▸ **Directive**
Please put the rows below into a numbered list, leaving out any blank lines.
— Start Data shown —
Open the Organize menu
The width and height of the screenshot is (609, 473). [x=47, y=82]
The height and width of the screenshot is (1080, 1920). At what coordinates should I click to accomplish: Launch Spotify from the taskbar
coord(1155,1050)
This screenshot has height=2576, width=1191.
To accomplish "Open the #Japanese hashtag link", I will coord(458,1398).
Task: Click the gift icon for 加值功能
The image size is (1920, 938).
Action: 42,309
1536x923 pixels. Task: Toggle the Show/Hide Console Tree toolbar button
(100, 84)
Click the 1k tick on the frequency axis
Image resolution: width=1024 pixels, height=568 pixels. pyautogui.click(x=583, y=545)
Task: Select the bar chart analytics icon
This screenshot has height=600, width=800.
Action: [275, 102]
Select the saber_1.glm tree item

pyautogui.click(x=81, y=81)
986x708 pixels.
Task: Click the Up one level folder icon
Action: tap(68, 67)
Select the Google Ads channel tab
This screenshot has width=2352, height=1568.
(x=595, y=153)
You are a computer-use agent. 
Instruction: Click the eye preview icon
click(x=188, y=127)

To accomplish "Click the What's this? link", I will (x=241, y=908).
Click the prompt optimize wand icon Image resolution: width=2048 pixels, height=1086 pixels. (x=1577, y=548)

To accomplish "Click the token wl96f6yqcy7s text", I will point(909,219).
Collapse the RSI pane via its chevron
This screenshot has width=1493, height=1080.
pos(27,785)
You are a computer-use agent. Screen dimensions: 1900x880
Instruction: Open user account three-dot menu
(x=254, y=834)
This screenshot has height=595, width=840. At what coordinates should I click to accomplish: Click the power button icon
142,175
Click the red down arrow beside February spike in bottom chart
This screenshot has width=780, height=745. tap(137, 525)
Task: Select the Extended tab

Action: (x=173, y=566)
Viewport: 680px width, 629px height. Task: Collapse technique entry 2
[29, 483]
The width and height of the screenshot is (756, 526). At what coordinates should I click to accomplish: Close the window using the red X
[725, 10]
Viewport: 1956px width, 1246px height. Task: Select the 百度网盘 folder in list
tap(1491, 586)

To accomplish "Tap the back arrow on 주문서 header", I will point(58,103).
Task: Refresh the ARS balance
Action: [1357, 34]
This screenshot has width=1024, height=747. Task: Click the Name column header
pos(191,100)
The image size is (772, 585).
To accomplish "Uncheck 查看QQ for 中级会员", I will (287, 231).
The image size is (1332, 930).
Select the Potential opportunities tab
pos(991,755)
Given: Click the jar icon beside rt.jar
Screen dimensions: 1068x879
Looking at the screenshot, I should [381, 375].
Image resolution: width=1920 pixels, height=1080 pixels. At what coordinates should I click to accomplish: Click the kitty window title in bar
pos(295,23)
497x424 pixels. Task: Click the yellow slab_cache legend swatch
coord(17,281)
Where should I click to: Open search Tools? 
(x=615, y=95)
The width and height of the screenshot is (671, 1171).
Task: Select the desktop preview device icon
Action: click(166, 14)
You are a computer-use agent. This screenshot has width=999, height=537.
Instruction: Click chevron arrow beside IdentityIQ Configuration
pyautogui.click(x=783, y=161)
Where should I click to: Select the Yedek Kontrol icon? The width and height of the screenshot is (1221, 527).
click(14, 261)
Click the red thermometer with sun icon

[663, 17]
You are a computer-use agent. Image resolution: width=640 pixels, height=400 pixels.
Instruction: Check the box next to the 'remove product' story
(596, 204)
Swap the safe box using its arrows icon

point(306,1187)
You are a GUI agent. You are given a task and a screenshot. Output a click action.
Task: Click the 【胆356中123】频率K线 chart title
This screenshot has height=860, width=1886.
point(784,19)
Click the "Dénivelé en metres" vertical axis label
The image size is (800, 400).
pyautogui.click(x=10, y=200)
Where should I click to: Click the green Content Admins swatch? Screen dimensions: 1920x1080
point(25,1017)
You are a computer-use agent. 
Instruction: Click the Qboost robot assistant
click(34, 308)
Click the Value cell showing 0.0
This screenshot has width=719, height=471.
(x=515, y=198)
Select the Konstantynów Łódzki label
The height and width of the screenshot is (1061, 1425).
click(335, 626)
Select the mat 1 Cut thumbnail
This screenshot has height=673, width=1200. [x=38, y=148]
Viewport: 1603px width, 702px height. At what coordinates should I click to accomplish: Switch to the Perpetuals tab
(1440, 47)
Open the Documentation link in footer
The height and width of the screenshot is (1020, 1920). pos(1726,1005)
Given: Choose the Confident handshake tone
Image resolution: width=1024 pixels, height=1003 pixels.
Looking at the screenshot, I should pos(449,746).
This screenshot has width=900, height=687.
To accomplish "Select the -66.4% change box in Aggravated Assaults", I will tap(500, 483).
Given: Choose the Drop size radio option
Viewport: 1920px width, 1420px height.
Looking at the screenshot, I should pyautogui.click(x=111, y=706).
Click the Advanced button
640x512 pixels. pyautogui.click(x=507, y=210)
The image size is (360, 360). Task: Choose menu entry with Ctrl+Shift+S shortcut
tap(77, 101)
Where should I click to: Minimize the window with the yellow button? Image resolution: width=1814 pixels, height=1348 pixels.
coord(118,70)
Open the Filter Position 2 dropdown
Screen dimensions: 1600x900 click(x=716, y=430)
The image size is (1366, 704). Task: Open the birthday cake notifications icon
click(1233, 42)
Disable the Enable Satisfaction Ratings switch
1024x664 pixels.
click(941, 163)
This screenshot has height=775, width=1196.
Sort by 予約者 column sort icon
— End Data shown —
▸ **Solution for this exercise**
1. Open the Organize menu
2. The width and height of the screenshot is (609, 473). [x=47, y=82]
3. The height and width of the screenshot is (1080, 1920). At what coordinates should I click to accomplish: Launch Spotify from the taskbar
4. coord(1155,1050)
5. This screenshot has height=2576, width=1191.
6. To accomplish "Open the #Japanese hashtag link", I will coord(458,1398).
7. Task: Click the gift icon for 加值功能
8. The image size is (1920, 938).
9. Action: 42,309
10. 1536x923 pixels. Task: Toggle the Show/Hide Console Tree toolbar button
11. (100, 84)
12. Click the 1k tick on the frequency axis
13. Image resolution: width=1024 pixels, height=568 pixels. pyautogui.click(x=583, y=545)
14. Task: Select the bar chart analytics icon
15. This screenshot has height=600, width=800.
16. Action: [275, 102]
17. Select the saber_1.glm tree item
18. pyautogui.click(x=81, y=81)
19. 986x708 pixels.
20. Task: Click the Up one level folder icon
21. Action: tap(68, 67)
22. Select the Google Ads channel tab
23. This screenshot has width=2352, height=1568.
24. (x=595, y=153)
25. You are a computer-use agent. 
26. Instruction: Click the eye preview icon
27. click(x=188, y=127)
28. To accomplish "Click the What's this? link", I will (x=241, y=908).
29. Click the prompt optimize wand icon Image resolution: width=2048 pixels, height=1086 pixels. (x=1577, y=548)
30. To accomplish "Click the token wl96f6yqcy7s text", I will point(909,219).
31. Collapse the RSI pane via its chevron
32. This screenshot has width=1493, height=1080.
33. pos(27,785)
34. You are a computer-use agent. Screen dimensions: 1900x880
35. Instruction: Open user account three-dot menu
36. (x=254, y=834)
37. This screenshot has height=595, width=840. At what coordinates should I click to accomplish: Click the power button icon
38. 142,175
39. Click the red down arrow beside February spike in bottom chart
40. This screenshot has width=780, height=745. tap(137, 525)
41. Task: Select the Extended tab
42. Action: (x=173, y=566)
43. Viewport: 680px width, 629px height. Task: Collapse technique entry 2
44. [29, 483]
45. The width and height of the screenshot is (756, 526). At what coordinates should I click to accomplish: Close the window using the red X
46. [725, 10]
47. Viewport: 1956px width, 1246px height. Task: Select the 百度网盘 folder in list
48. tap(1491, 586)
49. To accomplish "Tap the back arrow on 주문서 header", I will point(58,103).
50. Task: Refresh the ARS balance
51. Action: [1357, 34]
52. This screenshot has width=1024, height=747. Task: Click the Name column header
53. pos(191,100)
54. The image size is (772, 585).
55. To accomplish "Uncheck 查看QQ for 中级会员", I will (287, 231).
56. The image size is (1332, 930).
57. Select the Potential opportunities tab
58. pos(991,755)
59. Given: Click the jar icon beside rt.jar
60. Screen dimensions: 1068x879
61. Looking at the screenshot, I should [381, 375].
62. Image resolution: width=1920 pixels, height=1080 pixels. At what coordinates should I click to accomplish: Click the kitty window title in bar
63. pos(295,23)
64. 497x424 pixels. Task: Click the yellow slab_cache legend swatch
65. coord(17,281)
66. Where should I click to: Open search Tools? 
67. (x=615, y=95)
68. The width and height of the screenshot is (671, 1171).
69. Task: Select the desktop preview device icon
70. Action: click(166, 14)
71. You are a computer-use agent. This screenshot has width=999, height=537.
72. Instruction: Click chevron arrow beside IdentityIQ Configuration
73. pyautogui.click(x=783, y=161)
74. Where should I click to: Select the Yedek Kontrol icon? The width and height of the screenshot is (1221, 527).
75. click(14, 261)
76. Click the red thermometer with sun icon
77. [663, 17]
78. You are a computer-use agent. Image resolution: width=640 pixels, height=400 pixels.
79. Instruction: Check the box next to the 'remove product' story
80. (596, 204)
81. Swap the safe box using its arrows icon
82. point(306,1187)
83. You are a GUI agent. You are given a task and a screenshot. Output a click action.
84. Task: Click the 【胆356中123】频率K线 chart title
85. This screenshot has height=860, width=1886.
86. point(784,19)
87. Click the "Dénivelé en metres" vertical axis label
88. The image size is (800, 400).
89. pyautogui.click(x=10, y=200)
90. Where should I click to: Click the green Content Admins swatch? Screen dimensions: 1920x1080
91. point(25,1017)
92. You are a computer-use agent. 
93. Instruction: Click the Qboost robot assistant
94. click(34, 308)
95. Click the Value cell showing 0.0
96. This screenshot has width=719, height=471.
97. (x=515, y=198)
98. Select the Konstantynów Łódzki label
99. The height and width of the screenshot is (1061, 1425).
100. click(335, 626)
101. Select the mat 1 Cut thumbnail
102. This screenshot has height=673, width=1200. [x=38, y=148]
103. Viewport: 1603px width, 702px height. At what coordinates should I click to accomplish: Switch to the Perpetuals tab
104. (1440, 47)
105. Open the Documentation link in footer
106. The height and width of the screenshot is (1020, 1920). pos(1726,1005)
107. Given: Choose the Confident handshake tone
108. Image resolution: width=1024 pixels, height=1003 pixels.
109. Looking at the screenshot, I should pos(449,746).
110. This screenshot has width=900, height=687.
111. To accomplish "Select the -66.4% change box in Aggravated Assaults", I will tap(500, 483).
112. Given: Choose the Drop size radio option
113. Viewport: 1920px width, 1420px height.
114. Looking at the screenshot, I should pyautogui.click(x=111, y=706).
115. Click the Advanced button
116. 640x512 pixels. pyautogui.click(x=507, y=210)
117. The image size is (360, 360). Task: Choose menu entry with Ctrl+Shift+S shortcut
118. tap(77, 101)
119. Where should I click to: Minimize the window with the yellow button? Image resolution: width=1814 pixels, height=1348 pixels.
120. coord(118,70)
121. Open the Filter Position 2 dropdown
122. Screen dimensions: 1600x900 click(x=716, y=430)
123. The image size is (1366, 704). Task: Open the birthday cake notifications icon
124. click(1233, 42)
125. Disable the Enable Satisfaction Ratings switch
126. 1024x664 pixels.
127. click(941, 163)
128. This screenshot has height=775, width=1196.
129. Sort by 予約者 column sort icon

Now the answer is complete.